Yazarlar

Dünyaya boy veren “Buğday”: Türkiye

Son yıllarda Türk sinemasında belirgin bir kıpırdanma var. Hayır bunu vizyona giren yerli yapımların sayısının artışı anlamında söylemiyorum.

Sade suya tirit komedi filmleri, sırf vakit dolsun diye çekilen filmler değil derdim.

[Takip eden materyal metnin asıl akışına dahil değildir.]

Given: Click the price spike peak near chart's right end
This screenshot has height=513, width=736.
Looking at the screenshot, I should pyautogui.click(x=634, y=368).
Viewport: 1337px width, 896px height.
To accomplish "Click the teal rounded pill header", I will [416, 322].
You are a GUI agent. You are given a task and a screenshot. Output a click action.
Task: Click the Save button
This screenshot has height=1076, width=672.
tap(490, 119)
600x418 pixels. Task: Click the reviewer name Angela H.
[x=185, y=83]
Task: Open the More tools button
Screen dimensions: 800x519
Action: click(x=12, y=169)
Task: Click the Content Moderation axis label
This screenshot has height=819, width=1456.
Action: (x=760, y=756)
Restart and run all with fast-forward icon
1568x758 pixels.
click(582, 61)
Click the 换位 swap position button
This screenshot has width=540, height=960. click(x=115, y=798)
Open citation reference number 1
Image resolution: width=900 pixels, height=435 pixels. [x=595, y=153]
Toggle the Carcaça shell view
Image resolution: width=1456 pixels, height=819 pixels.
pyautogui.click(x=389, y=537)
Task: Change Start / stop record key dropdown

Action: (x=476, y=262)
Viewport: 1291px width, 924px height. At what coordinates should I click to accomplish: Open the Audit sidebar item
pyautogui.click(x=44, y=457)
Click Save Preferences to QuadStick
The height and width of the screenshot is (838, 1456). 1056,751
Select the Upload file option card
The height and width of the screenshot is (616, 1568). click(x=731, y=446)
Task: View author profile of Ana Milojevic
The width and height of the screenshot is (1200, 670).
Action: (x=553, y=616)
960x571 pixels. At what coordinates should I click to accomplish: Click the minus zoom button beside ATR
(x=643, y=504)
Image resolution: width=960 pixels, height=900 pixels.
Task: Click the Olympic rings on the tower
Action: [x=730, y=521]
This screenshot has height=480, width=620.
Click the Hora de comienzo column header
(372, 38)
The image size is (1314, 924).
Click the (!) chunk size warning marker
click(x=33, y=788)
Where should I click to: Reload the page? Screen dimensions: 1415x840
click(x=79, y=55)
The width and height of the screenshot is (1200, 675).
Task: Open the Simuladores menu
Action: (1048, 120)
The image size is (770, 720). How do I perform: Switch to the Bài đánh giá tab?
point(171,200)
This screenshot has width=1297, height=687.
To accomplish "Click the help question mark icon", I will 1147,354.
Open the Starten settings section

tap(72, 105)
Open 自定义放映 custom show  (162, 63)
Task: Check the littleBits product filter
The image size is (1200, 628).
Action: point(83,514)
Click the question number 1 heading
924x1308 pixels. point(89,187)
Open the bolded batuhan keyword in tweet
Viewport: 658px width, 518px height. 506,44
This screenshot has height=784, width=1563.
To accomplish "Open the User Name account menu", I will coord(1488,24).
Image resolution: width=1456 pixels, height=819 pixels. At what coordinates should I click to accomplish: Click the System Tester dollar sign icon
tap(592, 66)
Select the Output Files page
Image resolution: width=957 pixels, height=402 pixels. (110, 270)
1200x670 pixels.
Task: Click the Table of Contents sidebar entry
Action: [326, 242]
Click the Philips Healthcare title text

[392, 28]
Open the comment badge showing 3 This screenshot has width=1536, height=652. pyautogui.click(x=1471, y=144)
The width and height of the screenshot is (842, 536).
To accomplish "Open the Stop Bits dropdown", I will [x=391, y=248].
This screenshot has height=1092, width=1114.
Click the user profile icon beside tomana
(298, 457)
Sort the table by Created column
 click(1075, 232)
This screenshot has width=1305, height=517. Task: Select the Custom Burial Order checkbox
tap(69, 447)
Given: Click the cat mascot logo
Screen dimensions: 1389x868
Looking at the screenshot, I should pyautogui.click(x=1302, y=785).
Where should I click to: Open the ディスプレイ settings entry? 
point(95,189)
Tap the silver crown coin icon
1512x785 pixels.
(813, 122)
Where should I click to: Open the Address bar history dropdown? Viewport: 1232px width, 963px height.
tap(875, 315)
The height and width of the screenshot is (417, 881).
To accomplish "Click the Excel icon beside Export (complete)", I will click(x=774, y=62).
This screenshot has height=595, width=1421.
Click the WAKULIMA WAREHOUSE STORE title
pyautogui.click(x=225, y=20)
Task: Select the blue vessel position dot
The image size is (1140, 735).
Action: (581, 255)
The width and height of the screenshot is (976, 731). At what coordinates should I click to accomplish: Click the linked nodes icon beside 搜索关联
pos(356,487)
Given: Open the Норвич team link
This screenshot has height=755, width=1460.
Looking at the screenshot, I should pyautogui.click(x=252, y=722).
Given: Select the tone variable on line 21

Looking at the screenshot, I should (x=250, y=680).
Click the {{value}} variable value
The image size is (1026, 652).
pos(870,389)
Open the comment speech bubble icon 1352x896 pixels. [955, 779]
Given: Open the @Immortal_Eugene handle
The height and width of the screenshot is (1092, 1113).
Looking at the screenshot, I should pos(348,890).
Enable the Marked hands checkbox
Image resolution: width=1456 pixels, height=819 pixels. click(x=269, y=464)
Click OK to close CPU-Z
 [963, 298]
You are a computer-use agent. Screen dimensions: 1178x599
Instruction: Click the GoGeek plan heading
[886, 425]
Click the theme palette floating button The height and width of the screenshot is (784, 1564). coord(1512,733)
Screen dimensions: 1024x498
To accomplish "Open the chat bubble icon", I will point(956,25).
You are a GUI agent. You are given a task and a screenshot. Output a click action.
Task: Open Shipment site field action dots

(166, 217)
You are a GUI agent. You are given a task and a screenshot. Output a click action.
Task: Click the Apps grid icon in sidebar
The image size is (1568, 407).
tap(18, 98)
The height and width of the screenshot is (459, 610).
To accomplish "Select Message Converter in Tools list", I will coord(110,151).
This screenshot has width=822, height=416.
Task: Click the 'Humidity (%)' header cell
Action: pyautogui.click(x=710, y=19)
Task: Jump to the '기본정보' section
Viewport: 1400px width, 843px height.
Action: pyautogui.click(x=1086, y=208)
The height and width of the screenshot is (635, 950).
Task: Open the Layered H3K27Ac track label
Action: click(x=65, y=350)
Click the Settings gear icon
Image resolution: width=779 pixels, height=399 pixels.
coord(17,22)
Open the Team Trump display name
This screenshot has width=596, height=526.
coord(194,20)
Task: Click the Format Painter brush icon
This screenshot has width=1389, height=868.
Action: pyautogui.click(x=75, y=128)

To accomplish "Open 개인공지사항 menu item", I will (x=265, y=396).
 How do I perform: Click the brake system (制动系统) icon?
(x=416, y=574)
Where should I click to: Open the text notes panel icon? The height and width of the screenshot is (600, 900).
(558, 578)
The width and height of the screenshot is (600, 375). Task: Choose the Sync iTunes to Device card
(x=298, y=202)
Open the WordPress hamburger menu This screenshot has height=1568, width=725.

Dini değerlerin üstünden atlayıp korku figürü olarak cinleri ele alan filmler de değil.

TRT filmleri kapsamında çekilen ya da gösterim desteği alan filmlerin dünya festivallerinde boy gösterdiğini, farklı ülkelerle ortak yapımlara girişildiğini ve bir yol oluşturulmaya başlandığını söyleyebiliriz.

Gönül dilini nasıl kuracağız?

Kültür ve Turizm Bakanlığı’nın verdiği desteğin nitelikli işlere doğru yöneldiğini, genç yönetmenlerin de kendilerini gösterebileceği bir kulvardan söz ediyoruz.

Bazı yönetmenler vardır, çektikleri filmler kadar çekmedikleri yapımlar da kıymet ifade eder.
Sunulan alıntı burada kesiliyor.